Pour Chris Blache, co-fondatrice de « Genre et Ville », « le problème est que les conditions dans lesquelles on peut faire du vélo aujourd’hui freinent les femmes ». En France comme dans de nombreux pays européens, à l’exception de ceux du Nord.
La consultante en socio-ethnographie, qui vient de réaliser une enquête auprès des usagères de Vélib, souligne auprès de l’AFP l’importance de « créer un environnement sécurisé pour accéder au vélo » (éclairage public, garages), « de mettre en place la continuité des pistes cyclables et de les élargir pour permettre aux vélos-cargos de circuler, mais aussi de ralentir la circulation ».

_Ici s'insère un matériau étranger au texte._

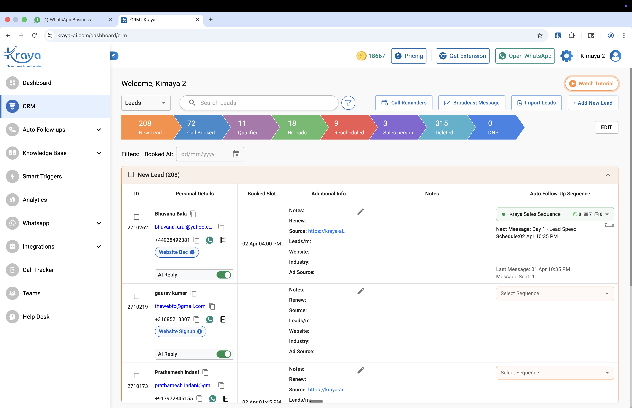Image resolution: width=632 pixels, height=408 pixels.
Task: Copy bhuvana_arul email using copy icon
Action: click(221, 227)
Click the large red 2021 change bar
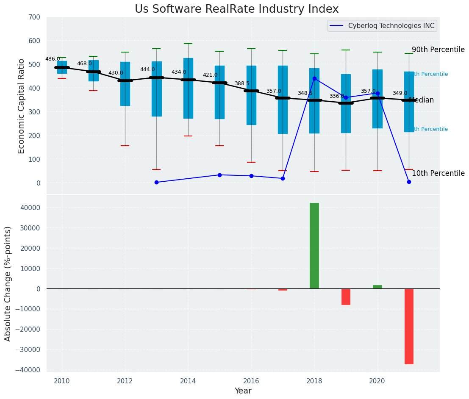The height and width of the screenshot is (399, 469). pos(409,326)
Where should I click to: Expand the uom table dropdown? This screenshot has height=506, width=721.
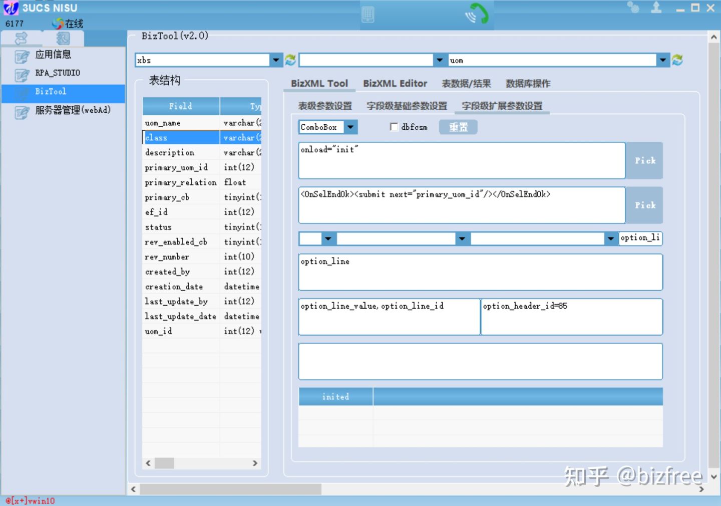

« La révolution du vélo sera menée par les femmes ! Dans une ville qui est dessinée par les hommes et pour les hommes, nous devons faire que les rues ne soient pas un environnement hostile », twittait fin février la sociologue et maire EELV du XIIe arrondissement parisien, Emmanuelle Pierre-Marie.
Chris Blache, qui a beaucoup travaillé sur les quartiers prioritaires de Villiers-le-Bel (Val-d’Oise), où seuls les balcons peuvent faire office de garage, pointe aussi du doigt des questions de « praticité ».
« Masculinité dominante »
De fait, plusieurs études montrent que la pratique féminine du vélo est encore plus faible dans les quartiers populaires.
Parmi elles, la thèse de David Sayagh, chercheur à l’Ecole de l’aménagement durable des territoires, consacrée « au clivage sexué des pratiques du vélo durant l’adolescence », notamment dans les quartiers prioritaires des métropoles de Montpellier et Strasbourg.
« Dans ces quartiers, on voit qu’il y a des normes sexuées, genrées : il n’est pas bienvenu pour une jeune femme d’afficher son corps en mouvement en train de faire du vélo, surtout si c’est seule », relate-t-il.
« Le vélo, notamment dans les milieux populaires, sert de support à la construction à la masculinité, et à une masculinité dominante puisqu’on parle d’occupation et de prise de risque dans l’espace public », poursuit-il.
Représentations et croyances jouent aussi : « Dans des centres socio-culturels, des éducatrices m’ont dit que certaines mères de famille avaient peur que leurs filles perdent leur virginité à vélo. Il y a encore ce genre de croyances dans certaines familles avec un capital scolaire peu important ».
A ses yeux, pour pouvoir « parler d’égalité », il faudrait « que les femmes se sentent aussi libres de rouler au sein du trafic motorisé, d’adopter l’itinéraire le plus rapide sans faire de détour pour éviter certaines zones, qu’elles se sentent libres de se pencher sur leur vélo quelle que soit leur tenue vestimentaire, ou encore de pratiquer seules la nuit. »
Cennet, qui enfourchait vendredi un destrier fluo lors d’un « atelier vélo » à Saint-Denis (Seine-Saint-Denis), n’en est pas encore là.
A 47 ans, grâce à l’association des Femmes des Francs-Moisins, une cité de cette ville populaire, elle a réalisé un de ses rêves : apprendre à faire du vélo. « J’en avais envie depuis toute petite. Mais, comme pour les études, je n’avais jamais pu le faire », sourit cette mère de famille qui a grandi en Turquie.
Comme une demi-douzaine d’habitantes de son quartier, elle décrit « le bonheur » et « le sentiment de liberté » éprouvé en pédalant. Son apprentissage terminé, elle avoue craindre de se lancer seule dans la circulation, dans une ville où les pistes cyclables sont rares.
« La prochaine étape est de leur permettre d’acquérir des vélos d’occasion », explique Simon Gaudin, chargé de mission pour l’association Ufolep, qui accompagne plusieurs ateliers de ce type en Seine-Saint-Denis. Mais aussi d’apprendre à ces femmes à réparer leur vélo. Pour être, vraiment, autonomes.